PROVIDED RECORDS section start
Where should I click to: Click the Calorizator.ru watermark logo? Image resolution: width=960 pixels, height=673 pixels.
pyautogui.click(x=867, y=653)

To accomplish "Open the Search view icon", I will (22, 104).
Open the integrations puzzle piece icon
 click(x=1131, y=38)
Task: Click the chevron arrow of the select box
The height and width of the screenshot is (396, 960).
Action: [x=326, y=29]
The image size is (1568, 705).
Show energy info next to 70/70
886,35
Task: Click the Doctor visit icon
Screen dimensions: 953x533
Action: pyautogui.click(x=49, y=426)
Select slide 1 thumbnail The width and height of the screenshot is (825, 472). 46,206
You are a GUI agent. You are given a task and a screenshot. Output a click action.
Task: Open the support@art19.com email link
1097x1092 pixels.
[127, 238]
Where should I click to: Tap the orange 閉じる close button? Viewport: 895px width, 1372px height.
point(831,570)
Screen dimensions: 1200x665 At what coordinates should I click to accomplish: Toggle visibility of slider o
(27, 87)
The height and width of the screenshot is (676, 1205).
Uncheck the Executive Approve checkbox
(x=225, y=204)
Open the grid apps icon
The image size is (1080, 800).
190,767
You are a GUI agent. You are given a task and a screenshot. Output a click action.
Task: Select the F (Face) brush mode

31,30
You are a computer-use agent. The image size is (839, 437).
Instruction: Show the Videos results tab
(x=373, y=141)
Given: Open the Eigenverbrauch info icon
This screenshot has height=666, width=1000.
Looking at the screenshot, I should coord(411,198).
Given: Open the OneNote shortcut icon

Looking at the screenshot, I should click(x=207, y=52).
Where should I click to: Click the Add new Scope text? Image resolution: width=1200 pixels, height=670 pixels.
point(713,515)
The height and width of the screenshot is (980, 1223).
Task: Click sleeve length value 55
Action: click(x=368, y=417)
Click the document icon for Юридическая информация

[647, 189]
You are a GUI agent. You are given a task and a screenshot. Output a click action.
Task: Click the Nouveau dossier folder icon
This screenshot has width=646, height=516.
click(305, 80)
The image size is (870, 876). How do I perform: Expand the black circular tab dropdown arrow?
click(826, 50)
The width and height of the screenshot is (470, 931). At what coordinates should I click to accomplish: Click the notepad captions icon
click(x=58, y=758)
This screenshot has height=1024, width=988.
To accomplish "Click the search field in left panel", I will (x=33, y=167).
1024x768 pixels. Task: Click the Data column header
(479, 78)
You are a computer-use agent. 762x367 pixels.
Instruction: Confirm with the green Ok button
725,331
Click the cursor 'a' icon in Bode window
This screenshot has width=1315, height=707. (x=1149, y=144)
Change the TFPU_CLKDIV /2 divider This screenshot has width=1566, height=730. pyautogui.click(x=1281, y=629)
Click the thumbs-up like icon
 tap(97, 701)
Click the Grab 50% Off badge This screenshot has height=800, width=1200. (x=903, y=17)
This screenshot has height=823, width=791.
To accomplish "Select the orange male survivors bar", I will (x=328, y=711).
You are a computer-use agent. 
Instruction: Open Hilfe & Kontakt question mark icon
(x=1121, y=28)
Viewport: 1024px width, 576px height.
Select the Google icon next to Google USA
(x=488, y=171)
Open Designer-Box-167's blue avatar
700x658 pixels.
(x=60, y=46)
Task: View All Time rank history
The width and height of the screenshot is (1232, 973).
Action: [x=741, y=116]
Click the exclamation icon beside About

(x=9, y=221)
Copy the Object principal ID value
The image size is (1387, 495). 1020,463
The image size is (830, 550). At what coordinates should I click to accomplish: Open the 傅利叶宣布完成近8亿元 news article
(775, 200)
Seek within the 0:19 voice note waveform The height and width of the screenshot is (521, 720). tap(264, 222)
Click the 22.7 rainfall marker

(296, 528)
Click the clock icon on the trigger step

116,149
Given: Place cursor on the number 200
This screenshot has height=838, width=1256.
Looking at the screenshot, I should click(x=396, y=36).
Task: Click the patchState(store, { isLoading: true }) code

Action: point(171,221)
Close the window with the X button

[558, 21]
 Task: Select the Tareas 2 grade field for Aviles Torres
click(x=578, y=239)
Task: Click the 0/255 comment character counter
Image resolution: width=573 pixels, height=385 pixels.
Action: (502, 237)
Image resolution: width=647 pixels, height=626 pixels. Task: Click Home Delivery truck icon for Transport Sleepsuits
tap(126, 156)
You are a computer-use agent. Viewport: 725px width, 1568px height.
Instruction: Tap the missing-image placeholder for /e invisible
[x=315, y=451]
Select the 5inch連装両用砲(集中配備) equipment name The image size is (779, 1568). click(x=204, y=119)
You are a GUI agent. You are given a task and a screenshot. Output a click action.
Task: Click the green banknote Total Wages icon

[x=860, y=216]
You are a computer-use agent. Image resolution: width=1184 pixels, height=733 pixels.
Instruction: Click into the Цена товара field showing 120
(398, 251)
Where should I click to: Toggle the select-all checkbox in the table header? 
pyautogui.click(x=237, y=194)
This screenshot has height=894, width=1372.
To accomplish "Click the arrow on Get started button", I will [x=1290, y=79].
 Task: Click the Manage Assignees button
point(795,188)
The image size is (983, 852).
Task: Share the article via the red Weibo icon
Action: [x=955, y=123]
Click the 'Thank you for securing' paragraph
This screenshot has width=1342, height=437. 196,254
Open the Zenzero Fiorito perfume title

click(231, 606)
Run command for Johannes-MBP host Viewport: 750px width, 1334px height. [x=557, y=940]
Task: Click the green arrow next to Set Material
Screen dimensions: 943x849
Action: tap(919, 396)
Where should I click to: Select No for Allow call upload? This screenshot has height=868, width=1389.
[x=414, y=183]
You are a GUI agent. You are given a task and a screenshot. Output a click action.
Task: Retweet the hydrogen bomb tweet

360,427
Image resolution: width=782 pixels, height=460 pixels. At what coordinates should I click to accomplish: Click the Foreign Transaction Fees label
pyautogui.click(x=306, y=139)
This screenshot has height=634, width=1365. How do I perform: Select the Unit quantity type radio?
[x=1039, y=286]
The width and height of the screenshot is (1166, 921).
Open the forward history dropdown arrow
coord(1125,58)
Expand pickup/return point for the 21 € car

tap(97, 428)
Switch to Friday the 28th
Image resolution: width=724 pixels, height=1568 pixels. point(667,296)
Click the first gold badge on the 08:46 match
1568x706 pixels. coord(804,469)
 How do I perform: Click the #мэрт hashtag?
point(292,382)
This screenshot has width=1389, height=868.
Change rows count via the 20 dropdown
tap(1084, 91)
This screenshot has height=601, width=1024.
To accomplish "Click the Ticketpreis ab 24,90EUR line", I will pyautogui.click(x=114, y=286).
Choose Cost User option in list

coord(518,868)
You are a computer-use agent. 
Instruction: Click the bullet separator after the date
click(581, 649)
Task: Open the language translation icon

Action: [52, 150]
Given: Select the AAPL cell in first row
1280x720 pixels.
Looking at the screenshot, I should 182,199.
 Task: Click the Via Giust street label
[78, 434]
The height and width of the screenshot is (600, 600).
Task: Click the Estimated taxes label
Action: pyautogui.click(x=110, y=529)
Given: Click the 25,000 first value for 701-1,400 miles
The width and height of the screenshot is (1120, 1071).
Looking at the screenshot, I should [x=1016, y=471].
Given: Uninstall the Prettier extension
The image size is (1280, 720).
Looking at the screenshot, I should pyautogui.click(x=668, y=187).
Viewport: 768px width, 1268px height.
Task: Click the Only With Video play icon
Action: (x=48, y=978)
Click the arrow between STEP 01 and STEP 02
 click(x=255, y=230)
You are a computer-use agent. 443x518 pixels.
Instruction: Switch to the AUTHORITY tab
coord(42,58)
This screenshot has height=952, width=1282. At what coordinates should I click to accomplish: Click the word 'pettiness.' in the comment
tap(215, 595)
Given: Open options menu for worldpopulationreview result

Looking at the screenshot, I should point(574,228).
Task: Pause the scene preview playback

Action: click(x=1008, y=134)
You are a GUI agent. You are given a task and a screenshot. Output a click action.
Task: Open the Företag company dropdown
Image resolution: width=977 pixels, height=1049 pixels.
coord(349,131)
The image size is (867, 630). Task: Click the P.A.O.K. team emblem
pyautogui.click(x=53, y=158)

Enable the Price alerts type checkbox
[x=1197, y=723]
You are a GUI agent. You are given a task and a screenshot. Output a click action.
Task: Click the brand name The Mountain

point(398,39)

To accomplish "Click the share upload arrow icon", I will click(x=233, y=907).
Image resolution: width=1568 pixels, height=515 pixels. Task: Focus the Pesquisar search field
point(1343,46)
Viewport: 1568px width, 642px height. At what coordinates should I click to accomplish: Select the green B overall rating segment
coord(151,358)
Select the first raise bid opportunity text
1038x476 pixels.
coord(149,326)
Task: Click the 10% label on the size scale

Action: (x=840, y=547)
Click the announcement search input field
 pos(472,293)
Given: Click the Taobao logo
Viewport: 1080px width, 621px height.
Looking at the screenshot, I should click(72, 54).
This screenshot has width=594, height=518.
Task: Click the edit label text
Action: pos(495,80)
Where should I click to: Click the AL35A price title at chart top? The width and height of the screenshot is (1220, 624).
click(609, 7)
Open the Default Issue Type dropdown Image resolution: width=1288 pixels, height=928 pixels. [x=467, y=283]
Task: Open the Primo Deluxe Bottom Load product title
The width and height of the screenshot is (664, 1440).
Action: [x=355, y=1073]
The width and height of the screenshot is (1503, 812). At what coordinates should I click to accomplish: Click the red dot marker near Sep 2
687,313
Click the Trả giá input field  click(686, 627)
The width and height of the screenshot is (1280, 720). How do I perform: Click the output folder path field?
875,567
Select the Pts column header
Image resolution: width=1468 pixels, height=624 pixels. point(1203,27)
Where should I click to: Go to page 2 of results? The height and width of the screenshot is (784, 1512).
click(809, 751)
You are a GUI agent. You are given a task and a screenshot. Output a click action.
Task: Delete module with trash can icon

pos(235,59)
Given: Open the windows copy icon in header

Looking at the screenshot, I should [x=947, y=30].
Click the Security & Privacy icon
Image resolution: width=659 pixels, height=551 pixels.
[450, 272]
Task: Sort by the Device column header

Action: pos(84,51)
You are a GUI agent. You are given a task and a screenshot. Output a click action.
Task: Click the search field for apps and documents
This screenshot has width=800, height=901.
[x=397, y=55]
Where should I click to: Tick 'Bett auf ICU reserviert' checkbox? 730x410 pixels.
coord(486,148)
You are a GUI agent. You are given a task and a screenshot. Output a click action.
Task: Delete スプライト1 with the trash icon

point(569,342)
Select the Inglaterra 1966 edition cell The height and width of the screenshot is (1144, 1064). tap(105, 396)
PROVIDED RECORDS section end
- [TO DO] Filter these records, keeping every line where the word "will" occurs.

- [YOUR SOLUTION]
To accomplish "Open the Search view icon", I will (22, 104).
To accomplish "Click the search field in left panel", I will (x=33, y=167).
To accomplish "Select the orange male survivors bar", I will (x=328, y=711).
To accomplish "Click the arrow on Get started button", I will [x=1290, y=79].
To accomplish "Click the Ticketpreis ab 24,90EUR line", I will pyautogui.click(x=114, y=286).
To accomplish "Click the share upload arrow icon", I will click(x=233, y=907).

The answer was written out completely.